__Requirement__
Turn the lines from the start of the records through the line containing "tap(620, 36)" into a numbered list, leaving out any blank lines.

___ Entries ___

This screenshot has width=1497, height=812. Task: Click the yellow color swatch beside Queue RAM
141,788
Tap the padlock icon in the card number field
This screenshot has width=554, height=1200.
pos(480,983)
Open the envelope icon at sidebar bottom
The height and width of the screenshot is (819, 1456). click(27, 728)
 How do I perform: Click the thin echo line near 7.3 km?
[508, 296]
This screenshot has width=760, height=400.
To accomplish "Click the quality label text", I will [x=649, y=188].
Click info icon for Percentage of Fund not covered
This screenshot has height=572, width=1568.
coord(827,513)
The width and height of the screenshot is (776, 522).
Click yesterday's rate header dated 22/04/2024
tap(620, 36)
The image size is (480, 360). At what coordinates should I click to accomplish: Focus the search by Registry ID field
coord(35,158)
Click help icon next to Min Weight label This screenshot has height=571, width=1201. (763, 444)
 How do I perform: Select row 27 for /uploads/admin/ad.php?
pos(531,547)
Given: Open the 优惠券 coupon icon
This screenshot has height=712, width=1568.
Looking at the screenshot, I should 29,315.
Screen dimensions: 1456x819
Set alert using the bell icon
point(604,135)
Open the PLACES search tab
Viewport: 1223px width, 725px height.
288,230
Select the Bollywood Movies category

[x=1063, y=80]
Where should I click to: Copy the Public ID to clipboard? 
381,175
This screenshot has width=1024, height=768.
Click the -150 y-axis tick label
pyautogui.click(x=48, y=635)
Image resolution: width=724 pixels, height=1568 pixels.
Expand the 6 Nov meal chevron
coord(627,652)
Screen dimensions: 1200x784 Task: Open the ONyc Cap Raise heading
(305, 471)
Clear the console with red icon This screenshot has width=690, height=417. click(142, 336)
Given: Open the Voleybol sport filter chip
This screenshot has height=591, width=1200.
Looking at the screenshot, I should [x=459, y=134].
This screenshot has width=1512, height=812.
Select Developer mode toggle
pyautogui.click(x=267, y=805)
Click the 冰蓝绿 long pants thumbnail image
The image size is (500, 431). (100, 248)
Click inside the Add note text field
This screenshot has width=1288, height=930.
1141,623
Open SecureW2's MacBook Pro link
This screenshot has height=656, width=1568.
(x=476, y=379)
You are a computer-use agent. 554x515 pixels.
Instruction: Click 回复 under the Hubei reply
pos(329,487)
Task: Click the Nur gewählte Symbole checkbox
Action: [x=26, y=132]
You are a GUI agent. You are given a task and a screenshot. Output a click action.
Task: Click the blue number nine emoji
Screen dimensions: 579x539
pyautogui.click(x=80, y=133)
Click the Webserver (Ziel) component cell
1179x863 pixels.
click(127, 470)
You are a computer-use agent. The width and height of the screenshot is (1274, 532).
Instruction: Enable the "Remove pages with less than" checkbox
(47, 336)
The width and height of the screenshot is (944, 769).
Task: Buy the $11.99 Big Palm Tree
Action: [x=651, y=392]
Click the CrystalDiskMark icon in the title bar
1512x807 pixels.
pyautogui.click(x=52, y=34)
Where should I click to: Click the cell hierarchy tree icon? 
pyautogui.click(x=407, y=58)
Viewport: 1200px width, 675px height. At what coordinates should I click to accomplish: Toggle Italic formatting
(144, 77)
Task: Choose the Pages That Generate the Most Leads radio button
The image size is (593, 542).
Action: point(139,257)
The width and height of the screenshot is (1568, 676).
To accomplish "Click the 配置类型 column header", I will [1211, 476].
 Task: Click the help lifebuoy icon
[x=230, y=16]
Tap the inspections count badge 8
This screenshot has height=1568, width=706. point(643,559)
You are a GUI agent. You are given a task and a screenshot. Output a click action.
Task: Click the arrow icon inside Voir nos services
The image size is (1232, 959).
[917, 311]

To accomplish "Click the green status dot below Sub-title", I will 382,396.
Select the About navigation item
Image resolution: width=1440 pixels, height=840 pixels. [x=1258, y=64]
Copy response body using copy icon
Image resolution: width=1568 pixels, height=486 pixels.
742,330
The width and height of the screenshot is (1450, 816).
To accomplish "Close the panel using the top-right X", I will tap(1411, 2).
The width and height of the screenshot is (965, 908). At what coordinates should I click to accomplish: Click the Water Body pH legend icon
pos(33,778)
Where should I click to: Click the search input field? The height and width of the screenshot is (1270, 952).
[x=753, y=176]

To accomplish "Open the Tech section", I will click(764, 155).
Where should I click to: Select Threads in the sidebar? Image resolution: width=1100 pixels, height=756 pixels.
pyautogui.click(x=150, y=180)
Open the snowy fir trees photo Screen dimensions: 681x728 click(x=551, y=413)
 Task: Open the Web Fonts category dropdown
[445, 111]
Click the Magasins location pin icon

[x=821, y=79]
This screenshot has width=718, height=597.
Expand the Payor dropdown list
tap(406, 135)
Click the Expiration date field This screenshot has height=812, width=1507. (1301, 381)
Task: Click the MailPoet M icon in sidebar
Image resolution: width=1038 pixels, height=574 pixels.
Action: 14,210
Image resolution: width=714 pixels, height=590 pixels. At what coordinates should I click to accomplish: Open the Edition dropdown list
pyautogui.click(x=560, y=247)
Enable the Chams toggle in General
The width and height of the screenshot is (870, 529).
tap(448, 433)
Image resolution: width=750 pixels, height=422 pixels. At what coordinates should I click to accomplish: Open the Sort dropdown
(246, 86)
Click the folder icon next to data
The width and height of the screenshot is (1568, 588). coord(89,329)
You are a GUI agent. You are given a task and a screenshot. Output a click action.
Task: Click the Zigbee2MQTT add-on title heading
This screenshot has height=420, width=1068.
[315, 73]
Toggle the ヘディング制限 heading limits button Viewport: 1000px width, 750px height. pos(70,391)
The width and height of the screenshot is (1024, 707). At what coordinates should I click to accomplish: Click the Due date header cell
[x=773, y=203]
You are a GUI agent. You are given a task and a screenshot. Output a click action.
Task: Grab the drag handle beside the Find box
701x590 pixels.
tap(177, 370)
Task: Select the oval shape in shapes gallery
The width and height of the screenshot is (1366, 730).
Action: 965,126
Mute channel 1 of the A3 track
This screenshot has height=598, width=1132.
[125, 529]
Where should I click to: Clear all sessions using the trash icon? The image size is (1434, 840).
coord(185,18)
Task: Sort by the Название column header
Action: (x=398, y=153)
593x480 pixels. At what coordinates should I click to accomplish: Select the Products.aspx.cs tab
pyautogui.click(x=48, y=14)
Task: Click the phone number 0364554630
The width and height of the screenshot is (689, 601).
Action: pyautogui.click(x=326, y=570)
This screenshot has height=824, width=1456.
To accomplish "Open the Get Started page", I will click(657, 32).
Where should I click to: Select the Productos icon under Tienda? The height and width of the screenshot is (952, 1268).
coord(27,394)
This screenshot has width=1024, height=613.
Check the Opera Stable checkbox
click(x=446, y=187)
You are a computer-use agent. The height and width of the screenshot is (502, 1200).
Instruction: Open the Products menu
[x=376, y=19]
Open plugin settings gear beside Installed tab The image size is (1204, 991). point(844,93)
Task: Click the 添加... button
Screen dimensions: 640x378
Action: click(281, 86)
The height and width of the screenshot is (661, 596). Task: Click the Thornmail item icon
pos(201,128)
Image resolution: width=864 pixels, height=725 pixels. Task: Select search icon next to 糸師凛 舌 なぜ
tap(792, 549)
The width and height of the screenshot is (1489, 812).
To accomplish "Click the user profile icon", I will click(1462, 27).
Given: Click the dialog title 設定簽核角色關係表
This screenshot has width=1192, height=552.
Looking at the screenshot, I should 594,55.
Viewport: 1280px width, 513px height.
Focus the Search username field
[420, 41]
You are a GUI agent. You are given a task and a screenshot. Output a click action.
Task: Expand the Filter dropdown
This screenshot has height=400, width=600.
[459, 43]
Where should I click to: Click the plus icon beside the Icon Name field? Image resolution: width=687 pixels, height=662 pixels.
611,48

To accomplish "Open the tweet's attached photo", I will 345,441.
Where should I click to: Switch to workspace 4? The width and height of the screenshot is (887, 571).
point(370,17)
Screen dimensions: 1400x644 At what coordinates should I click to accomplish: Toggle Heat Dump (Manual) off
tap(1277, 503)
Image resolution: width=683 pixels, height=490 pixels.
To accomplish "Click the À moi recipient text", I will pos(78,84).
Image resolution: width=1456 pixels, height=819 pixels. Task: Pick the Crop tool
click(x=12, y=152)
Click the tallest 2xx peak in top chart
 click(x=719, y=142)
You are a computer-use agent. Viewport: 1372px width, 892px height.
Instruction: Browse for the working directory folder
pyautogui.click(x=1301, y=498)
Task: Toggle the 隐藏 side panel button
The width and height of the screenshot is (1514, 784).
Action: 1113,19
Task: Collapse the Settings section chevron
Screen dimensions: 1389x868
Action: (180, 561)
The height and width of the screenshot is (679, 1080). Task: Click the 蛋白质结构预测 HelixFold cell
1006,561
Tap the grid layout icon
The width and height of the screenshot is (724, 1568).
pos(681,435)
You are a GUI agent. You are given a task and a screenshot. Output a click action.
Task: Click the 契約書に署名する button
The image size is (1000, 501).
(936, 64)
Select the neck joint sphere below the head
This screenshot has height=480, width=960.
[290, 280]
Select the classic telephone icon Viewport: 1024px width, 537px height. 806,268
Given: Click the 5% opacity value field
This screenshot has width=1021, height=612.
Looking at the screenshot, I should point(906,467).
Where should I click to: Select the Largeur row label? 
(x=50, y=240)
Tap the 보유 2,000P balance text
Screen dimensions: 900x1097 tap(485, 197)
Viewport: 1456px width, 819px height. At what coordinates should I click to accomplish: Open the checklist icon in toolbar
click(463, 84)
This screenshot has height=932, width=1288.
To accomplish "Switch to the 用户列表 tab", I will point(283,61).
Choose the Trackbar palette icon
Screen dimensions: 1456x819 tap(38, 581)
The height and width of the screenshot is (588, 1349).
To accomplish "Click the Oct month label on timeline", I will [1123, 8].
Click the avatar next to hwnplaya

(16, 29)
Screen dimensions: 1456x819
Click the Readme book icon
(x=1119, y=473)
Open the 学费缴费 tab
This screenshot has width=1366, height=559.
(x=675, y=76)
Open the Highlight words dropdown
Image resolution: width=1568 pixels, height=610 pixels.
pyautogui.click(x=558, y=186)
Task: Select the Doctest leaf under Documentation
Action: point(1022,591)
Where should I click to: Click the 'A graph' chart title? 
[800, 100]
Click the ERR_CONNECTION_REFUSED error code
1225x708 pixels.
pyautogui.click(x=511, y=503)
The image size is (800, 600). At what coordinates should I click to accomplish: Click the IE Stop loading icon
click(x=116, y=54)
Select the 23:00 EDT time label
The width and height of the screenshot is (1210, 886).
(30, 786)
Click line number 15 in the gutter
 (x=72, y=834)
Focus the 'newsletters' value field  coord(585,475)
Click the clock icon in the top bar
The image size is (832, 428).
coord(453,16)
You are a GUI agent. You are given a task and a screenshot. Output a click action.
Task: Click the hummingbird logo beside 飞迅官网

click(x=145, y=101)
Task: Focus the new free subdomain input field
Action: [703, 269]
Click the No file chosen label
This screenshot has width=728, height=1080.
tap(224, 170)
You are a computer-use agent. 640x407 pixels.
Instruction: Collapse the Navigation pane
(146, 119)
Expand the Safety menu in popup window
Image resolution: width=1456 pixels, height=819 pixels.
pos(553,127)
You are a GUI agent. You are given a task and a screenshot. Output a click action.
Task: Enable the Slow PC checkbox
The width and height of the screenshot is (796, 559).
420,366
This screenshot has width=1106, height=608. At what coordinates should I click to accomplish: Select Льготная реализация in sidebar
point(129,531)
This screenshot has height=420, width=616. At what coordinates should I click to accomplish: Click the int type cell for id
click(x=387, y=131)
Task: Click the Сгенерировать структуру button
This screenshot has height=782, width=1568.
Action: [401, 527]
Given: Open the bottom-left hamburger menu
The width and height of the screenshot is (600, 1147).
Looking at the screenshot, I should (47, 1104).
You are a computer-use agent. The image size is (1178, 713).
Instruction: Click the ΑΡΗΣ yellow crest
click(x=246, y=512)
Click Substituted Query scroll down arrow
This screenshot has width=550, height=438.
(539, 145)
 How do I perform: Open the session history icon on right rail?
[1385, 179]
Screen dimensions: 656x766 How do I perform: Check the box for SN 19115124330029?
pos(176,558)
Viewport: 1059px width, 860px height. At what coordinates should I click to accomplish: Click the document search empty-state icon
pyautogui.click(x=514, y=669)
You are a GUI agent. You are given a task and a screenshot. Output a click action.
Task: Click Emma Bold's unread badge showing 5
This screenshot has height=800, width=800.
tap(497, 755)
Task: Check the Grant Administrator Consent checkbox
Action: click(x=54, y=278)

___

__Answer in full__
1. This screenshot has width=1497, height=812. Task: Click the yellow color swatch beside Queue RAM
2. 141,788
3. Tap the padlock icon in the card number field
4. This screenshot has width=554, height=1200.
5. pos(480,983)
6. Open the envelope icon at sidebar bottom
7. The height and width of the screenshot is (819, 1456). click(27, 728)
8.  How do I perform: Click the thin echo line near 7.3 km?
9. [508, 296]
10. This screenshot has width=760, height=400.
11. To accomplish "Click the quality label text", I will [x=649, y=188].
12. Click info icon for Percentage of Fund not covered
13. This screenshot has height=572, width=1568.
14. coord(827,513)
15. The width and height of the screenshot is (776, 522).
16. Click yesterday's rate header dated 22/04/2024
17. tap(620, 36)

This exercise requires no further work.